Copy out every line holding the string "aspettiamo" from the records below.

+--

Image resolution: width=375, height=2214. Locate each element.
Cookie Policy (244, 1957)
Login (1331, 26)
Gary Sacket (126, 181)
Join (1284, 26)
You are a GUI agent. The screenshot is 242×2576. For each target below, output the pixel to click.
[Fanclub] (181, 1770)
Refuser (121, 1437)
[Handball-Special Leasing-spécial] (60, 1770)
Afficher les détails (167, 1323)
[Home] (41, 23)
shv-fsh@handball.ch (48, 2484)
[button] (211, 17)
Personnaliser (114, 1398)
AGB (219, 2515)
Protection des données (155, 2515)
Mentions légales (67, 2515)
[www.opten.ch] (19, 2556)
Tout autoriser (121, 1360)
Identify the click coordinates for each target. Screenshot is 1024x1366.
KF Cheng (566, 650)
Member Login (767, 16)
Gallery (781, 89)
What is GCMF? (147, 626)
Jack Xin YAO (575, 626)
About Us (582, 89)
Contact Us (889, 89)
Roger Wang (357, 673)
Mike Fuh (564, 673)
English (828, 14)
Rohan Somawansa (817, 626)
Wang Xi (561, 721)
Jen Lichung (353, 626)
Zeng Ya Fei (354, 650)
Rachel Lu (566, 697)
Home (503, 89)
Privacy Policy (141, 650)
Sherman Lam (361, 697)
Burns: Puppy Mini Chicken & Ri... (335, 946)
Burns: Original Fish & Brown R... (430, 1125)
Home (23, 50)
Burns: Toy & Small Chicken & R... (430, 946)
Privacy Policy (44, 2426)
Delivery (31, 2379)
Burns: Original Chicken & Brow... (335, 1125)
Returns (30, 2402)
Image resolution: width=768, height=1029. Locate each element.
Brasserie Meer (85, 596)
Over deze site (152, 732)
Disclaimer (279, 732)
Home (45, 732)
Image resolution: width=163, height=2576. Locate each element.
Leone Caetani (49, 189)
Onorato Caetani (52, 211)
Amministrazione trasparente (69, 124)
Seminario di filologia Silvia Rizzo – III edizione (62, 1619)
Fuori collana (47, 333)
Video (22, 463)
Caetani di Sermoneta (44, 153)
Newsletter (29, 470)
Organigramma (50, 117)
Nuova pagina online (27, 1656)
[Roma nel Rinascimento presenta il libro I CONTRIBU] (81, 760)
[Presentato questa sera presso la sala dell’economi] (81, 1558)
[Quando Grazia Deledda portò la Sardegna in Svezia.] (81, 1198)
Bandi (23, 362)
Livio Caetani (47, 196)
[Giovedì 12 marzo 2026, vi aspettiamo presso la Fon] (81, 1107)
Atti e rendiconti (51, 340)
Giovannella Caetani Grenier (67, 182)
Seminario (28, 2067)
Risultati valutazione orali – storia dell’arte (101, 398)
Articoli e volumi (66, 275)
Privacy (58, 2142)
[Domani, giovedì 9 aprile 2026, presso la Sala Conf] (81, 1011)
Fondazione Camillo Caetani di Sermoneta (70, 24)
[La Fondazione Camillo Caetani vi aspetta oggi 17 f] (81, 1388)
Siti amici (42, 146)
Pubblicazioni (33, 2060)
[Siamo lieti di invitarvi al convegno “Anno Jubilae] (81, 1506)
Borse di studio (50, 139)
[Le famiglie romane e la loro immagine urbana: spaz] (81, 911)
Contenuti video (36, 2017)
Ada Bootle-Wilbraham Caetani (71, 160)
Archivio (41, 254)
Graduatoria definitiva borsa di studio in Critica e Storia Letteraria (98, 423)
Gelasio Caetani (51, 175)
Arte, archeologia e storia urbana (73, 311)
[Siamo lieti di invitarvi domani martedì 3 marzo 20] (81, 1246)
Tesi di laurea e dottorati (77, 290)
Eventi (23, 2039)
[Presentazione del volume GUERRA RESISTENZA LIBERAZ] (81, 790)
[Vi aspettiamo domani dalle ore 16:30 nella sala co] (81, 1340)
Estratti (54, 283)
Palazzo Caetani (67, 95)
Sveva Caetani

+--

- **SOLUTION TO THIS EXERCISE**:
[Giovedì 12 marzo 2026, vi aspettiamo presso la Fon] (81, 1107)
[Vi aspettiamo domani dalle ore 16:30 nella sala co] (81, 1340)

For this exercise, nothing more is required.